Les campagnes de 1984 et 1988 : « Keep Hope Alive »
En 1984, dans une Amérique dominée par le conservatisme de Ronald Reagan, Jackson se lance dans la course à l’investiture démocrate. Face à Walter Mondale, il sait ses chances limitées, mais entend peser. Il mobilise massivement les électeurs noirs, élargit le débat aux questions d’inégalités, de désarmement nucléaire, de politique étrangère et de justice sociale. Il obtient plus de 3 millions de voix aux primaires.
En 1988, il revient, plus structuré, plus stratégique. Il affronte notamment le gouverneur du Massachusetts, Michael Dukakis. Sa campagne engrange près de 7 millions de voix, soit environ 29 % des suffrages lors des primaires. À la convention d’Atlanta, son discours s’achève sur un slogan entré dans l’histoire politique américaine : « Keep Hope Alive ! » Il n’est pas choisi comme colistier, mais il a déplacé le centre de gravité du Parti démocrate, imposant la question raciale et sociale comme un enjeu électoral majeur.
Diplomatie parallèle et controverses
Parallèlement, Jackson cultive une stature internationale. En 1983, il se rend en Syrie pour obtenir la libération d’un pilote américain capturé. En 1984, il négocie à Cuba la libération de détenus américains et de prisonniers politiques cubains. En 1990, après l’invasion du Koweït, il rencontre Saddam Hussein en Irak pour faciliter la libération d’otages occidentaux. En 1999, il contribue à la libération de soldats américains détenus en Serbie.
Son parcours est cependant émaillé de controverses. En 1984, des propos jugés antisémites à propos de New York ternissent sa campagne. En 2005, son soutien appuyé au chanteur Michael Jackson lors de son procès pour abus sexuels choque une partie de l’opinion. Certains lui reprochent un goût excessif pour la médiatisation et une ambition personnelle mal dissimulée.
Entre Obama et Trump : le témoin d’une Amérique fracturée
L’élection en 2008 de Barack Obama marque un tournant. Jesse Jackson, qui avait parfois critiqué le jeune sénateur de l’Illinois durant la campagne, apparaît en larmes dans un parc de Chicago le soir de la victoire. Beaucoup voient en Obama l’héritier d’un chemin que Jackson a contribué à ouvrir, sans jamais pouvoir l’emprunter jusqu’au bout.

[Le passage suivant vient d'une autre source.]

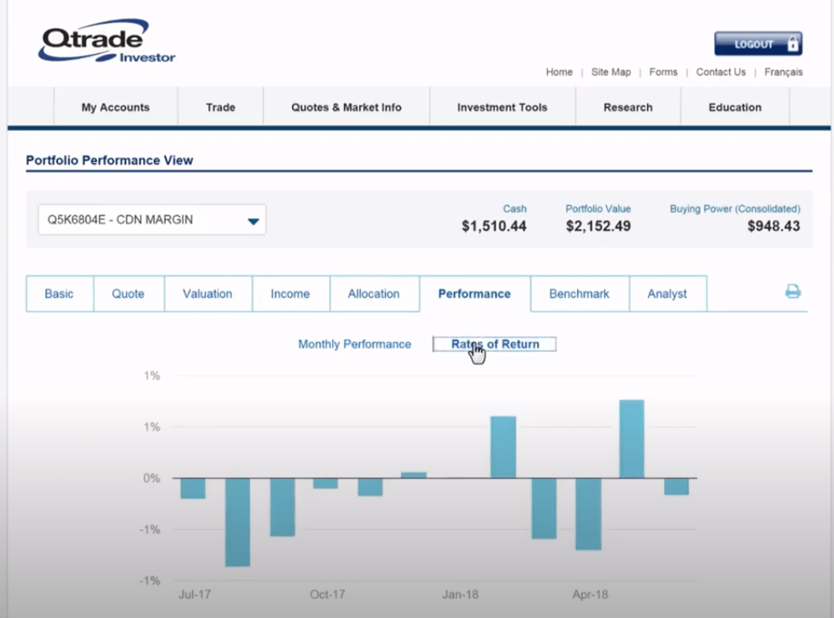
Task: Open the Education menu
Action: 734,108
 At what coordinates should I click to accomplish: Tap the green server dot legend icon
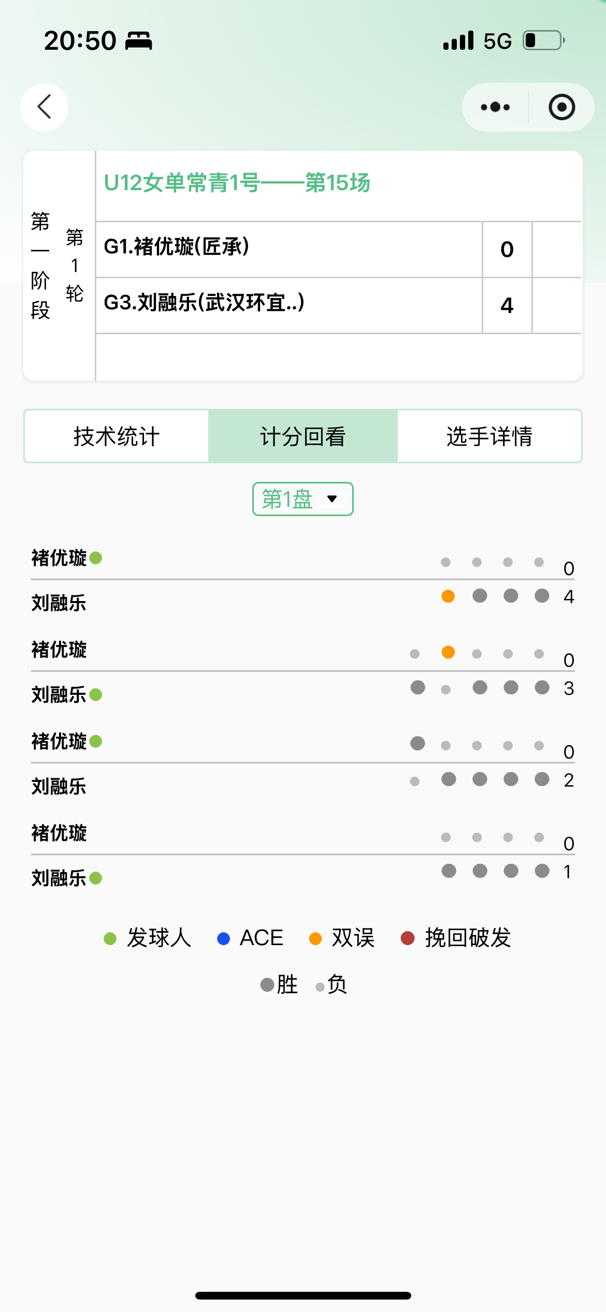[110, 938]
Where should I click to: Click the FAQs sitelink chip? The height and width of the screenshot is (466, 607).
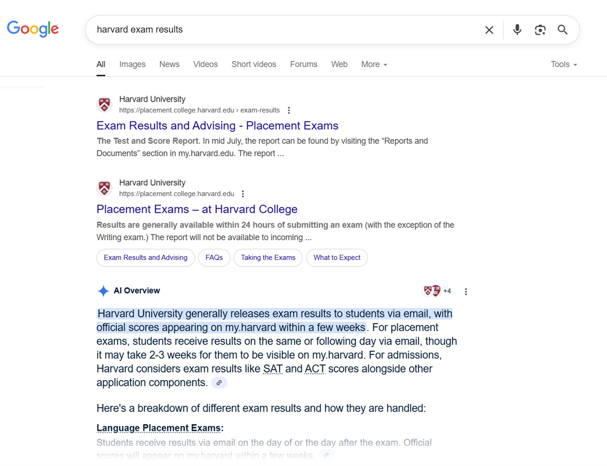214,258
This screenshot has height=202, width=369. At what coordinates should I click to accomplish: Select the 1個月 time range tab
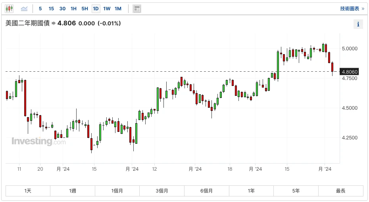[117, 191]
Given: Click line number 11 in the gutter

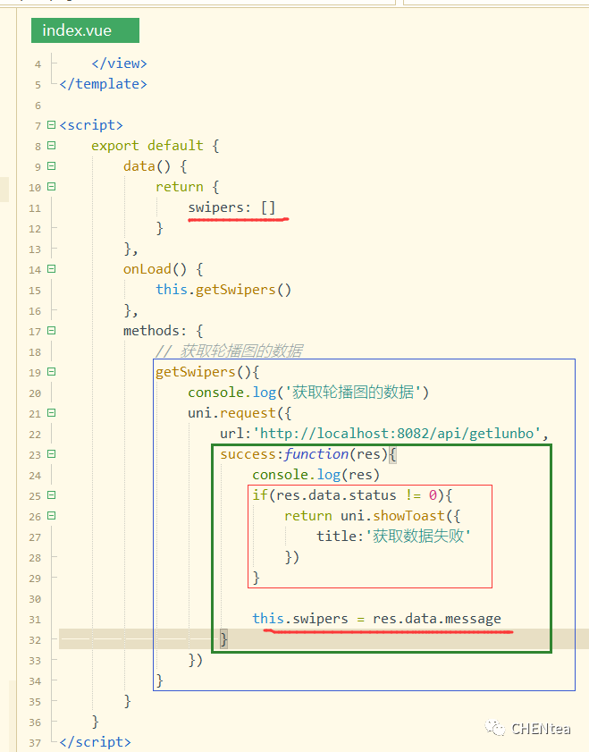Looking at the screenshot, I should point(35,208).
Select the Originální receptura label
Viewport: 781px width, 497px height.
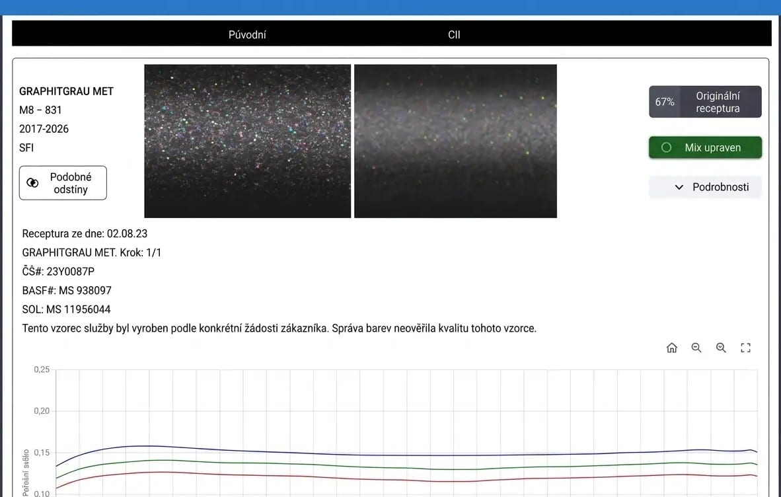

Huit ans plus tard, l’arrivée à la Maison Blanche de Donald Trump symbolise pour lui un retour de bâton. Il continue d’intervenir dans le débat public, soutenant les familles de victimes de violences policières, notamment celle de George Floyd en 2021, et dénonçant les inégalités persistantes.
Un passeur indispensable
Jesse Jackson n’a jamais occupé de fonction élective majeure. Il n’a pas été président, ni gouverneur, ni sénateur. Pourtant, son influence sur la vie politique américaine est profonde. Il a contribué à inscrire des millions d’Afro-Américains sur les listes électorales, à internationaliser la cause des droits civiques, à articuler justice raciale et justice économique dans un même discours.
Trop jeune pour devenir un martyr mythique comme King, trop en avance pour être élu dans une Amérique encore réticente à porter au pouvoir un candidat noir résolument progressiste, il aura été un pont entre deux époques. Interrogé sur son plus grand accomplissement, il résumait ainsi son œuvre : avoir « éveillé la conscience noire et élargi la conscience blanche ».
Sa disparition referme un chapitre essentiel de l’histoire américaine contemporaine. Mais l’écho de ses sermons, de ses slogans et de son inlassable injonction à « garder l’espoir vivant » continue de résonner dans une nation qui cherche encore à tenir la promesse d’égalité inscrite dans ses principes fondateurs.